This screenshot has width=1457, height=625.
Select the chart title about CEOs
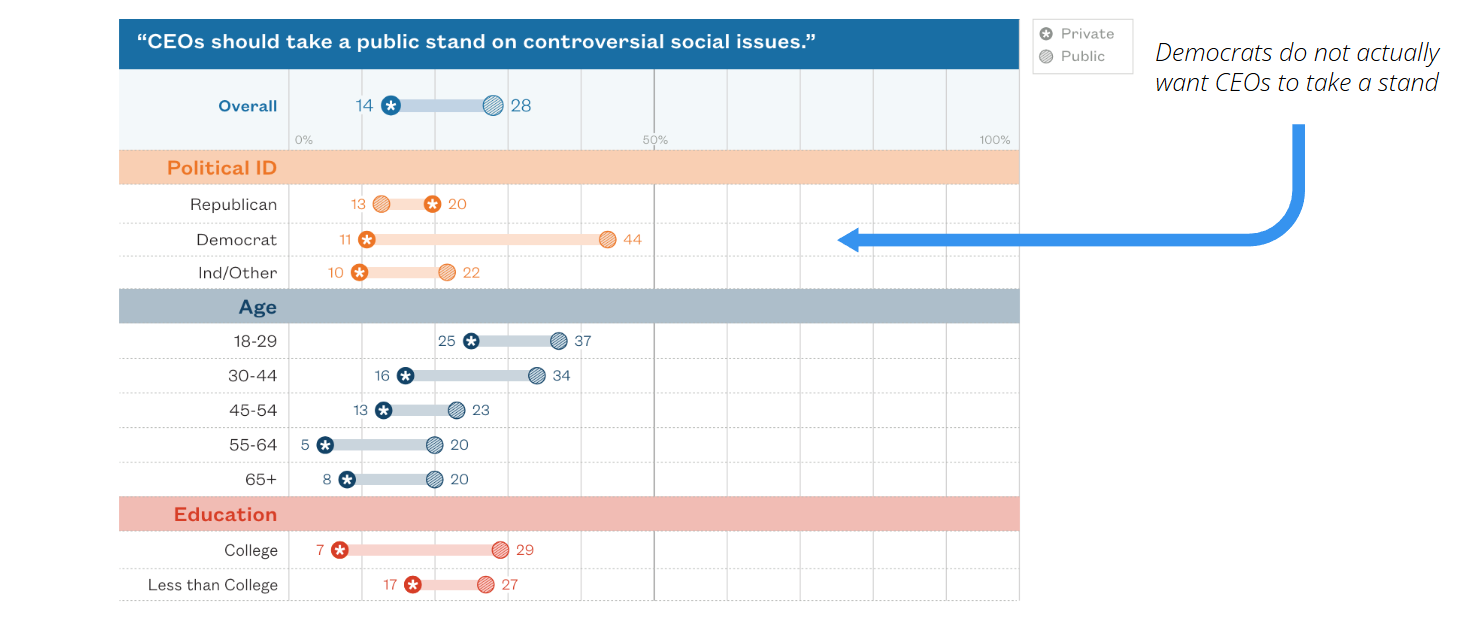476,43
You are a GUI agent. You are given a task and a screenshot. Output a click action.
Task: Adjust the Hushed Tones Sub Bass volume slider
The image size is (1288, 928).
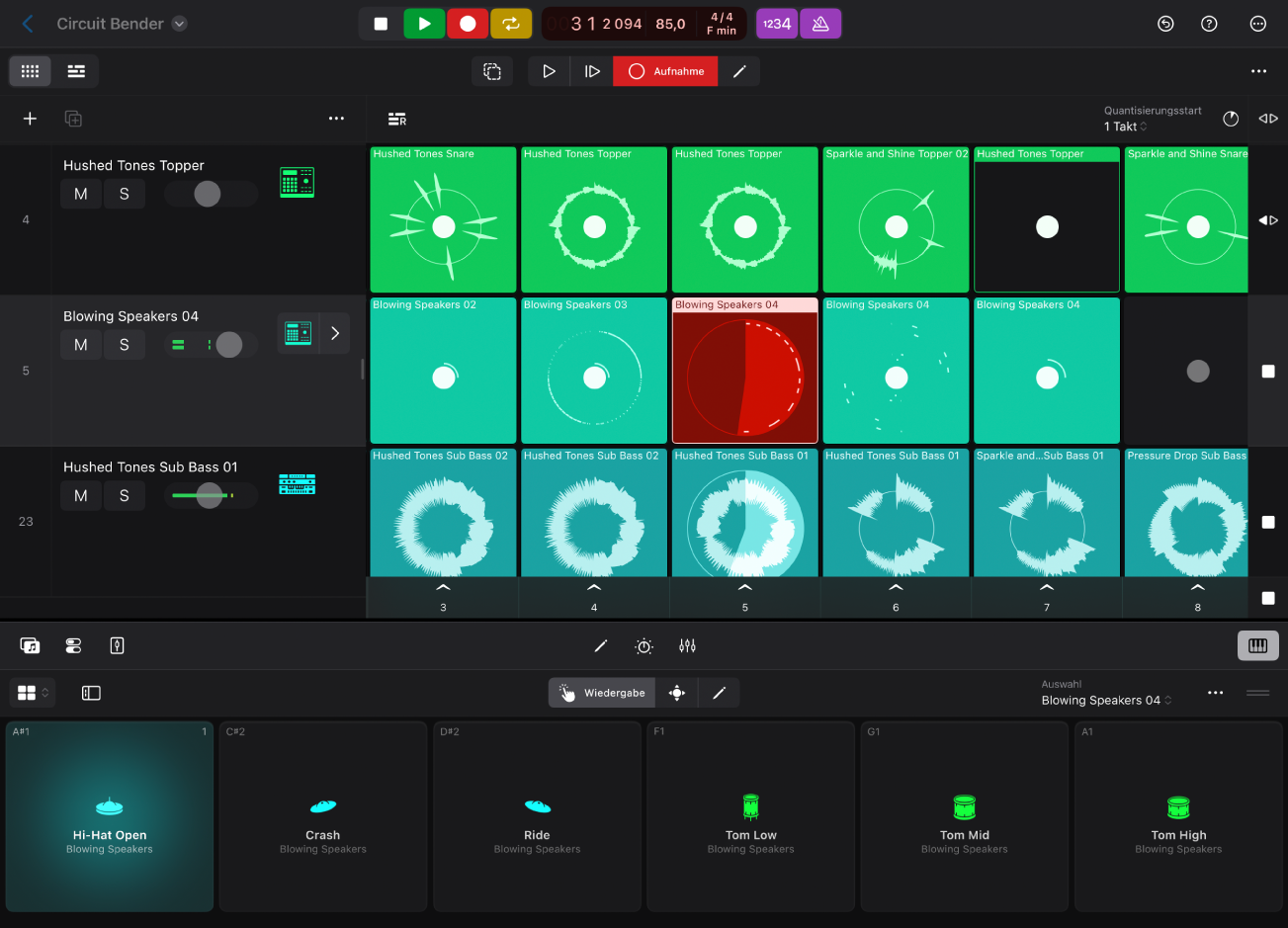[210, 495]
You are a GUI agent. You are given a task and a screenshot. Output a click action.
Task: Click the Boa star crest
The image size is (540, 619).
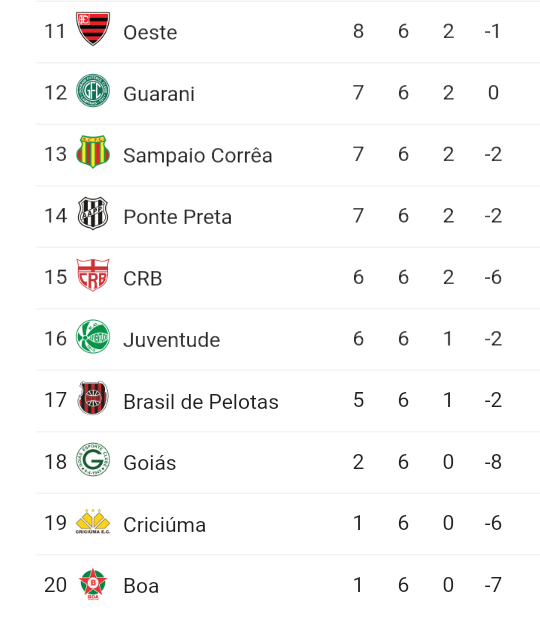[x=93, y=584]
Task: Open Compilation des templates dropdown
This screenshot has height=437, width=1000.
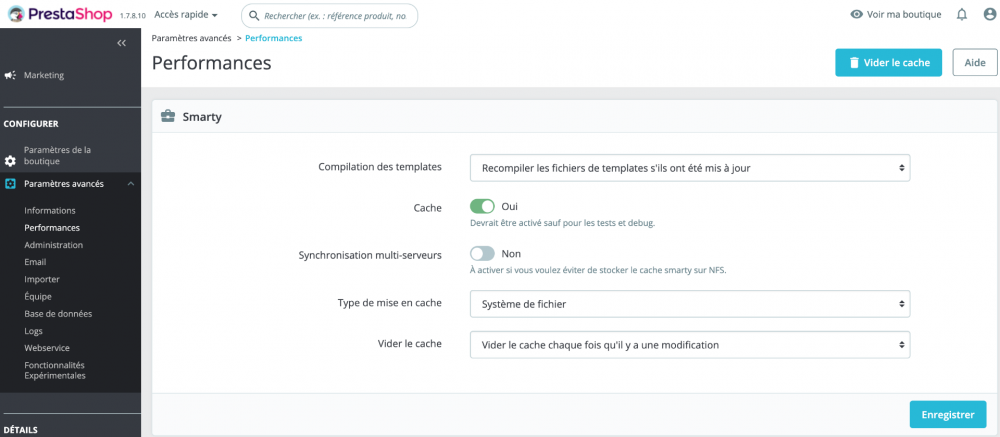Action: click(690, 168)
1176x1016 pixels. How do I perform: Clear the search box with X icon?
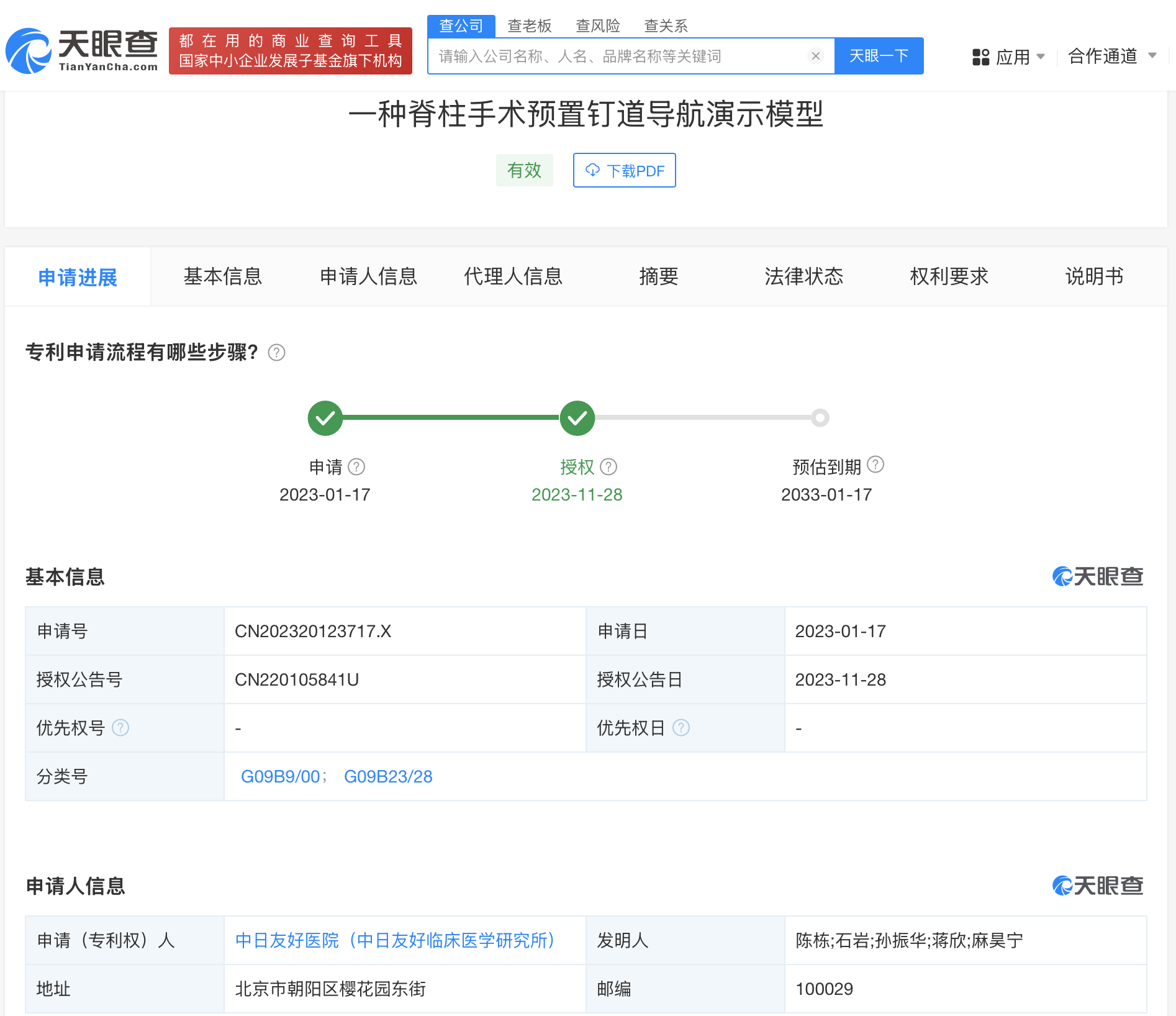click(815, 57)
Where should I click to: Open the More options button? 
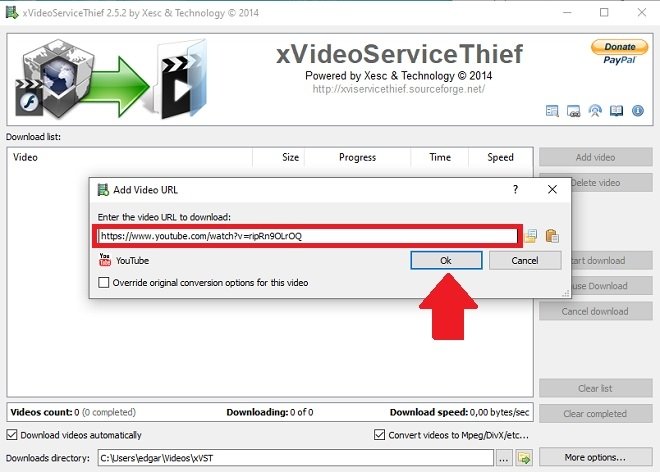[595, 457]
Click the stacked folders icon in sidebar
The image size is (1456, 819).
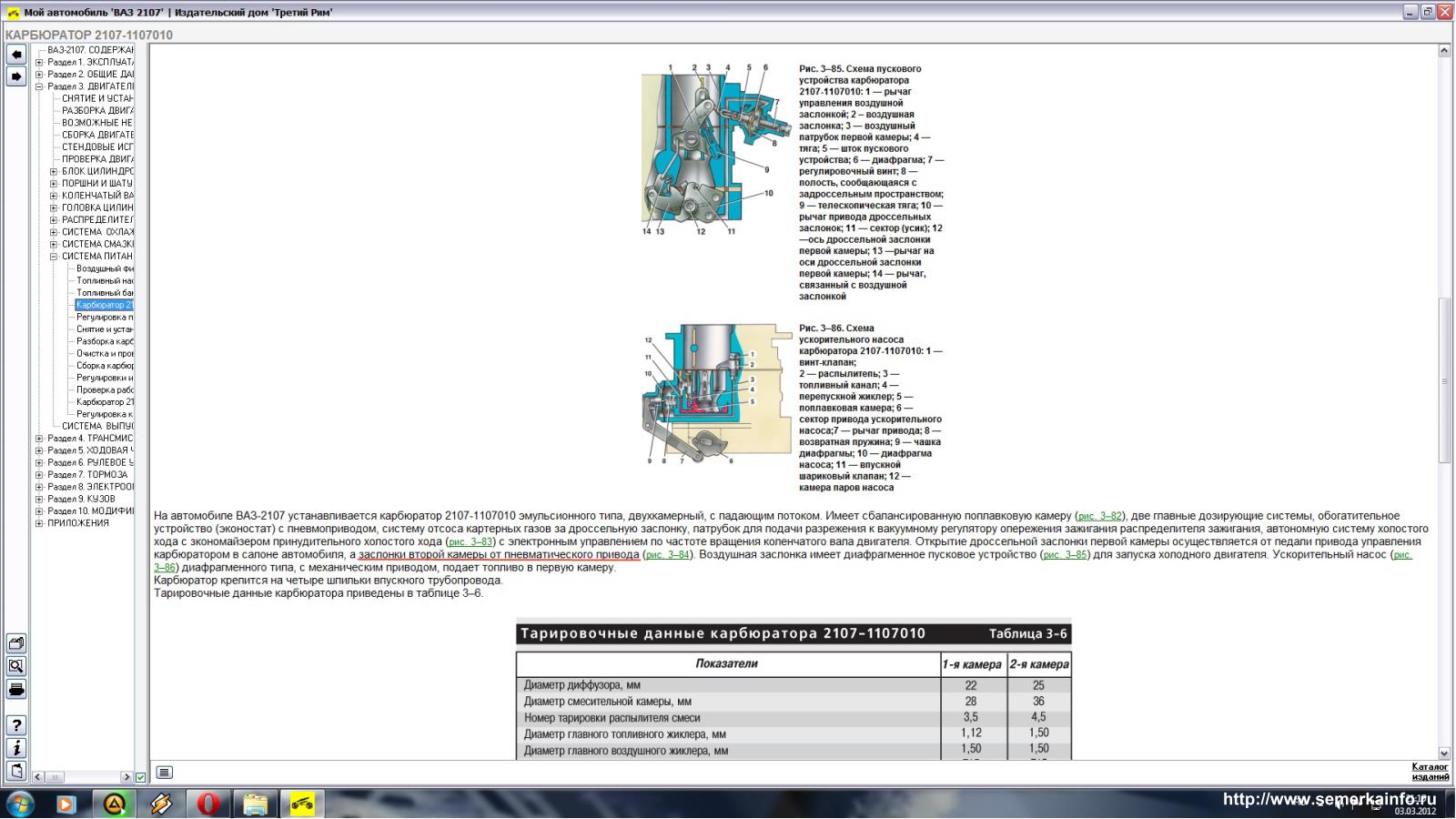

============

Exercise description: Format the lines as a numbered list, starting at the line that contains "Task: Open Compilation des templates dropdown" and running through the end of the lines above. Skip blank lines and leave out the pictures.

Expected answer:
1. Task: Open Compilation des templates dropdown
2. This screenshot has height=437, width=1000.
3. Action: click(690, 168)
4. 1176x1016 pixels. How do I perform: Clear the search box with X icon?
5. click(815, 57)
6. Where should I click to: Open the More options button? 
7. [595, 457]
8. Click the stacked folders icon in sidebar
9. The image size is (1456, 819).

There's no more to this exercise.